■ DOKUMENTTEXT:

Schweine und Rinder dominieren das Geschehen auf den Schlachtmärkten. Von der Gesamtschlachtmenge ohne Geflügel (ca. 524 000 Tonnen Fleisch) entfallen auf Schweinefleisch 316 000 Tonnen oder rund sechs Zehntel, 202 400 Tonnen oder 39 % auf Rindfleisch, der Rest auf Kalb- (2 000 Tonnen) bzw. Schaffleisch (3 200 Tonnen). Gegenüber der gewerblichen Fleischproduktion sind die Hausschlachtungen (so beispielsweise 35 300 Schweine und 5 600 Rinder) nur von untergeordneter Bedeutung und bei allen Tierarten weiterhin rückläufig. Lediglich bei Schafen stammt mit 14 100 von insgesamt 190 500 Tieren noch ein größerer Teil der gesamten Fleischerzeugung aus Hausschlachtungen. Hintergrund dürften hier die Sitten und Gebräuche ausländischer Bevölkerungsgruppen sein.

Schlachtzahlen mit ausgeprägten saisonalen Schwankungen oder was hat die Fußball-WM mit Schlachtungen zu tun?

■ Gesammelte Dateneinträge:
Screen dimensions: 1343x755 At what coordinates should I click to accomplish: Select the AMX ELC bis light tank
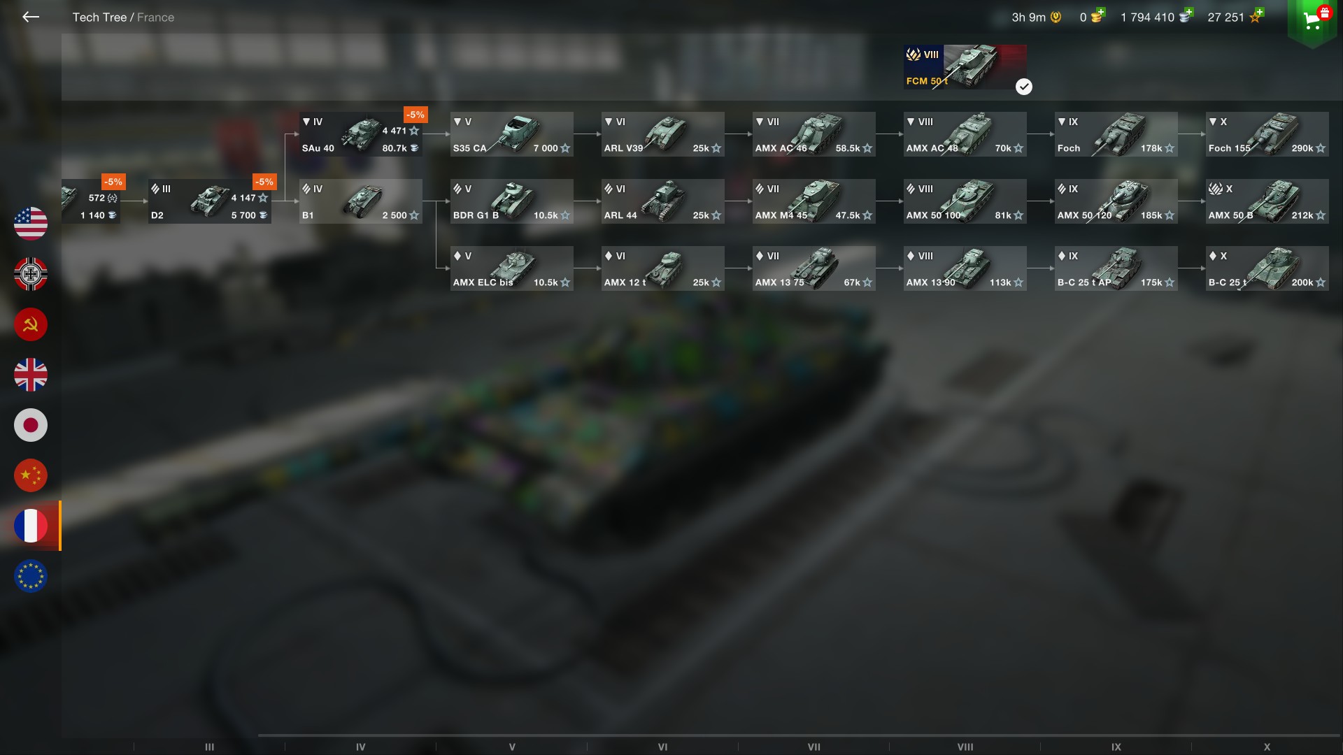tap(512, 268)
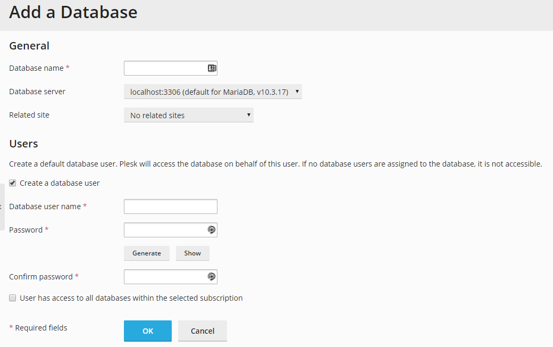
Task: Expand the Related site dropdown
Action: [x=188, y=115]
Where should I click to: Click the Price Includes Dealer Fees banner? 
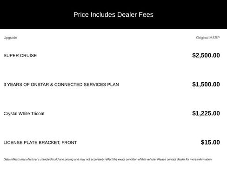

■ AUFGABE 1:
Schreiben Sie aus dem Text über Schlachtungen alles von „Schweine und Rinder“ bis hinunter zu „ausländischer Bevölkerungsgruppen sein.“ wortgetreu ab.
■ AUFGABE 2:
Erklären Sie anhand des Textes über Schlachtungen, warum bei Schafen noch ein größerer Teil der Fleischerzeugung aus Hausschlachtungen stammt.

■ IHRE LÖSUNG 1:
Schweine und Rinder dominieren das Geschehen auf den Schlachtmärkten. Von der Gesamtschlachtmenge ohne Geflügel (ca. 524 000 Tonnen Fleisch) entfallen auf Schweinefleisch 316 000 Tonnen oder rund sechs Zehntel, 202 400 Tonnen oder 39 % auf Rindfleisch, der Rest auf Kalb- (2 000 Tonnen) bzw. Schaffleisch (3 200 Tonnen). Gegenüber der gewerblichen Fleischproduktion sind die Hausschlachtungen (so beispielsweise 35 300 Schweine und 5 600 Rinder) nur von untergeordneter Bedeutung und bei allen Tierarten weiterhin rückläufig. Lediglich bei Schafen stammt mit 14 100 von insgesamt 190 500 Tieren noch ein größerer Teil der gesamten Fleischerzeugung aus Hausschlachtungen. Hintergrund dürften hier die Sitten und Gebräuche ausländischer Bevölkerungsgruppen sein.

■ IHRE LÖSUNG 2:
Bei Schafen stammen 14 100 von insgesamt 190 500 Tieren aus Hausschlachtungen. Als Hintergrund dürften laut Text die Sitten und Gebräuche ausländischer Bevölkerungsgruppen eine Rolle spielen.